According to the analysts, the current scenario for investing in REITs seems to be good for the following reasons:

  1. Favourable demand-supply dynamic. The average prime office rental rate rose from Rm4.50 psf in 2005 to Rm5.00-7.50 psf for well-located commercial properties in Kuala Lumpur except Petronas Twin Towers which commandered a higher premium of more than Rm10 psf. Moving forward, there should be an upward swing in rental ( say 10% per annum for 2007-2008). Capital values for prime office space are also set to breach Rm700 psf in the next 12 months from the current Rm630-650 psf.
  2. Asset reflation play. This is in view of the expected stronger Ringgit, low interest regime and where the Malaysian commercial property prices are at a steep discounts to Hong Kong, Singapore and Shanghai. Incidentally, Kuala Lumpur’s average rental rate of USD1.1 psf is at 76% discount to Singapore and 86% to Hong Kong.
  3. Attractive yeild spread. The average gross yield for Malaysian REITs is at 6.8% against the backdrop of low domestic interest rate,fixed deposits, EPF return, Merdeka Bonds.

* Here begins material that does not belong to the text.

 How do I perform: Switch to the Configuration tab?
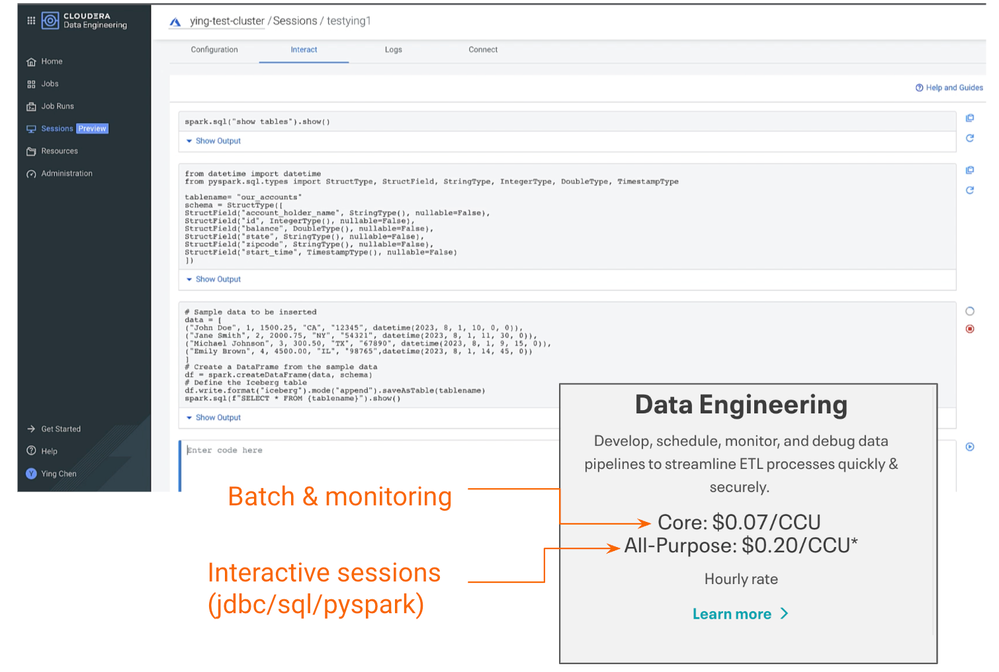click(214, 50)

  4. Earnings accretive acquisition. The relaxed borrowing ceiling for Malaysian REITs from 35% to 50% in 2006 will boost acquisitions. As REITS revalued their properties, this will then translate to a higher borowing limit. Assuming that the average net yield of 6% for commercial properties in the Klang Valley, compared to average borrowing cost of 4% for Malaysian REITs, we would still have a positive carry of 2% that could be returned to investors as dividends.